What needs to be done =>
Continue the foreword excerpt about the probability book below, starting right after its final sentence.

Selected passage =>
--------
I will be really grateful to my readers for submitting any desires
concerning the contents or style of the book and the essence of the
examples considered there.
Moscow, 10 Dec. 1969. B. V. Gnedenko
From the Foreword to the Eighth Edition
Thirty five years have passed since the appearance of the first
edition of this book written on the suggestion of the late Khinchin.
After his death I have inserted various changes and additions. The
book did not lose readers and I am pleased that some of them have
accordingly been led to deep thoughts about applying probabilistic
methods in engineering, management and economics.
It is also pleasant that the book had been warmly welcomed abroad;
it ran through several editions in [seven countries] and was published
in [more than five others]. This edition only differs from the previous
by small editorial changes, but life is going on and I would like to hear
Moscow, September 1975. B. V. Gnedenko
Foreword to the Present Translation
I. The book. It has been greatly successful, witness the Forewords
to some of its previous editions. To my surprise, it is hardly
satisfactory, and I only hope that my appended Notes (unsigned, unlike
the authors’ Notes now accompanied by letters G&K) and tiny
4
insertions and question marks in the text itself will explain the
situation. Here are my conclusions.
1. The book is written very carelessly as mentioned in 12 of my
Notes. Just one example: artillery firing is mentioned more than once,
and each time the scatter of the shells is only considered along the line
of firing. Only once (Note 35) the authors obliquely remark that the
shells fall around. Carelessness was apparently the reason for
mentioning quite unnecessary details as well. Thus (omitted in the
translation), four main causes of stoppages of looms are listed (§ 2.2).
--------
Data section =>
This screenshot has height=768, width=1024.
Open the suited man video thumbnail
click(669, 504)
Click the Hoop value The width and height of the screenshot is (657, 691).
--------
The response =>
2. Several opportunities to insert important remarks are missed
although the student is a torch to be fired rather than a container to be
filled. The shortcomings of the Bayesian approach are not indicated
(Note 13), the Bernoulli theorem is discussed unsatisfactorily (Note
20), chaotic motion is not mentioned (Note 51), direct and inverse
theorems are not discussed in a general way (Note 31) and neither is
sampling (Note 40). Nothing is said about the required number of
significant digits in approximate calculations and the authors
themselves mistakenly indicated doubtful and unnecessary digits (Note
11).
3. The notions of probability and expectation are justified by
common sense without indicating the accepted formal method;
moreover, statistical probability is described as theoretical (Note 27).
Possibly confusing additional words (always, purely random etc.) are
inserted into statements and definitions (Note 30).
4. Historical comments are unsatisfactory. Chebyshev is properly
mentioned in connection with the law of large numbers, but Poisson is
left out (Note 39).
5. Some examples concerning the measurement of distances and
artillery firing (Notes 37 and 46) belong to fairyland and the
discussion of the errors of measurements (Notes 41 and 42, also Note
37) is unsatisfactory.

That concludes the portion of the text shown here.